Europe is once again debating rules that directly affect millions of air passengers. The issue is EU261 - a regulation that protects travelers when flights are delayed, cancelled or when passengers are denied boarding.

At first glance, the logic seems simple: if a trip is disrupted because of the airline, the passenger should receive compensation. But the aviation industry argues that the current system has become too expensive, too complicated and not always fair.

This was highlighted in Rio de Janeiro, where the 82nd IATA Annual General Meeting and the World Air Transport Summit are taking place. Rafael Schvartzman, IATA’s Regional Vice President for Europe, said that EU261 costs the aviation industry around €8 billion every year.

That equals roughly €8 per passenger. At the same time, according to Schvartzman, 99% of travelers never receive any direct benefit from these rules. For airlines, this burden does not simply disappear. It affects flight economics, ticket prices, flight frequency and decisions on launching new routes.

What the Conflict Is About

EU261 has indeed given passengers important protection. If a flight is significantly delayed or cancelled, a traveler may be entitled to compensation. But airlines say the regulation does not always reflect how aviation actually works.

A flight delay is not always the airline’s fault. Schedules can be affected by weather, closed airspace, airport congestion, air traffic management restrictions, emergencies and geopolitical crises.

+--

Answer these questions from the EU261 text, one per line:
1. In which three situations does EU261 protect travelers?
2. Where are the 82nd IATA Annual General Meeting and the World Air Transport Summit taking place?
3. What share of travelers never receive any direct benefit from the rules, according to Schvartzman?
Please rely on the EU261 text alone.

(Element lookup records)
+--

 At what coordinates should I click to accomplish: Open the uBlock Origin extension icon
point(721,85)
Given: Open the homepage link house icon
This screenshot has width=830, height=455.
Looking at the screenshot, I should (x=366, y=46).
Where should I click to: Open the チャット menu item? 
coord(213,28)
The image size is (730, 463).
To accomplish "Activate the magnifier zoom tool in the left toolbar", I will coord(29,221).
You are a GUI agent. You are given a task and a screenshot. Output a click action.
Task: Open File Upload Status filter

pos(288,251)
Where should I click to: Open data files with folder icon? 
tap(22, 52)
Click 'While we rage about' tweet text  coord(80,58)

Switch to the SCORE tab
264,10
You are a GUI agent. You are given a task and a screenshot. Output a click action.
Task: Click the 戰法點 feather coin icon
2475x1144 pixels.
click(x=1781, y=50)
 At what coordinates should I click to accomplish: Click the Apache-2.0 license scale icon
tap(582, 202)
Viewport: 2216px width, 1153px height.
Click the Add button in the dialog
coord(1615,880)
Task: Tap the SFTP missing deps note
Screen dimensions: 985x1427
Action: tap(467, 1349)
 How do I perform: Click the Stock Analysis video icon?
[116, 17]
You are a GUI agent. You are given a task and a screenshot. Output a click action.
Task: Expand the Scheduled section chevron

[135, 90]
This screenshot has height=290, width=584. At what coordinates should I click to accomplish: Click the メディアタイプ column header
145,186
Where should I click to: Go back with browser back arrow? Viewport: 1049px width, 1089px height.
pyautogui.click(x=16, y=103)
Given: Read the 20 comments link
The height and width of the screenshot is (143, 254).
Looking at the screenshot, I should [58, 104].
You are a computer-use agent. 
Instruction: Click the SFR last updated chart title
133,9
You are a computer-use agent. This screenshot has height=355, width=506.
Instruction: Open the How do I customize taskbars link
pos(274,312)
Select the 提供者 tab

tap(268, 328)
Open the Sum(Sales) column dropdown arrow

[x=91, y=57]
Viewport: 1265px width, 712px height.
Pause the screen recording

+--

> _WRITTEN RESPONSE_:
1. When flights are delayed, when they are cancelled, or when passengers are denied boarding.
2. Rio de Janeiro.
3. 99%.